Der satzungsmäßige Zweck des Musterklägers besteht darin, Verbraucher vor unredlichen Finanzdienstleistern zu schützen. Die Verwirklichung des Vereinszwecks strebt er nach § 5 seiner Satzung u.a. dadurch an, dass er gegen Regelungen, die in AGB enthalten sind, und gegen Verhaltensweisen von Finanzdienstleistern vorgeht, die der zugunsten der Verbraucher bestehenden Rechtslage widersprechen und dass er zur Durchsetzung solcher Maßnahmen bei Bedarf gerichtliche Hilfe in Anspruch nimmt.

Das OLG wies die Musterfeststellungsklage als unzulässig ab. Die Revision des Musterklägers hatte vor dem BGH keinen Erfolg.

Die Gründe:
Die Musterfeststellungsklage ist unzulässig, weil sie nicht von einer qualifizierten Einrichtung nach § 606 Abs. 3 Nr. 1, Abs. 1 Satz 2 ZPO erhoben worden ist.
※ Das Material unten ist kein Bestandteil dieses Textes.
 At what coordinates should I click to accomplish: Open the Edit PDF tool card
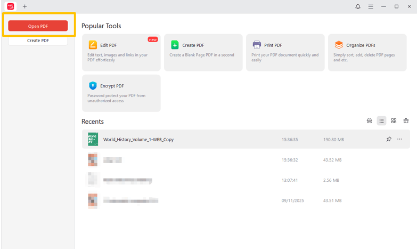[x=121, y=52]
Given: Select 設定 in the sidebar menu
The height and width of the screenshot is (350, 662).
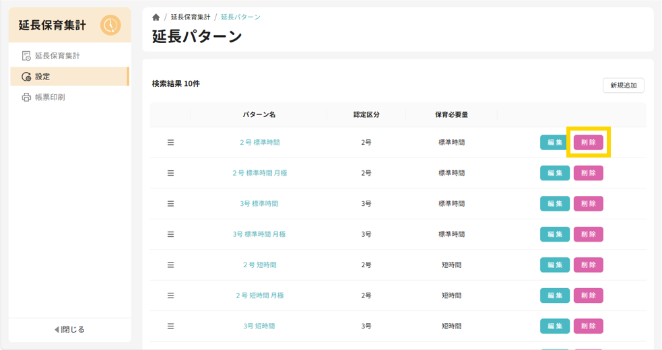Looking at the screenshot, I should pos(42,77).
Bei den in § 606 Abs. 1 Satz 2 ZPO genannten Voraussetzungen handelt es sich um besondere Voraussetzungen der Klagebefugnis. Der Musterkläger erfüllt diese nicht alle. Er hat nicht schlüssig vorgetragen, dass er gem. § 606 Abs. 3 Nr. 1, Abs. 1 Satz 2 Nr. 1 ZPO mindestens 350 natürliche Personen als Mitglieder hat.

Darüber hinaus ergibt sich aus dem Vortrag des Musterklägers nicht, dass dieser gem. § 606 Abs. 3 Nr. 1, Abs. 1 Satz 2 Nr. 3 ZPO in Erfüllung seiner satzungsmäßigen Aufgaben Verbraucherinteressen weitgehend durch nicht gewerbsmäßige aufklärende oder beratende Tätigkeiten wahrnimmt. Entscheidend für die Erfüllung dieser Voraussetzung ist, dass der Verbraucherschutz, der durch die tatsächlich ausgeübten Tätigkeiten des Vereins erzielt wird, bei wertender Gesamtbetrachtung ganz maßgebend auf eine nicht gewerbsmäßige Aufklärung oder Beratung zurückzuführen ist und die (außer)gerichtliche Geltendmachung von Verbraucherinteressen nur eine untergeordnete Rolle daneben hat.
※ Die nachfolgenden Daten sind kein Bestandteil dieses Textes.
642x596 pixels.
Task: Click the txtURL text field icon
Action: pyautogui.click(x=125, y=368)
Die Tätigkeit des Musterklägers besteht allerdings ganz überwiegend darin, durch Analyse der AGB von Kreditinstituten Rechtsverstöße zu identifizieren, die betreffenden Institute mit anwaltlicher Hilfe abzumahnen und die Fehlerhaftigkeit der Geschäftsbedingungen anschließend gerichtlich durchzusetzen. So hat der Musterkläger nach den von ihm vorgelegten Presseberichten "in knapp 3.400 Fällen Gebühren abgemahnt" und in "hunderten von Fällen" Klage erhoben. Zwischen 97 und 99 % der Einnahmen des Musterklägers im Jahr 2017 und im ersten Halbjahr 2018 stammen aus dem Bereich der gerichtlichen und außergerichtlichen Anspruchsdurchsetzung, so dass diese Einnahmen die Einnahmen aus Mitgliedsbeiträgen um ein Vielfaches übersteigen. Damit spricht auch die Einnahmenstruktur des Musterklägers dafür, dass die (außer)gerichtliche Geltendmachung von Verbraucherinteressen beim Schutz der Verbraucher vor unredlichen Geschäftspraktiken keine nur untergeordnete Rolle spielt.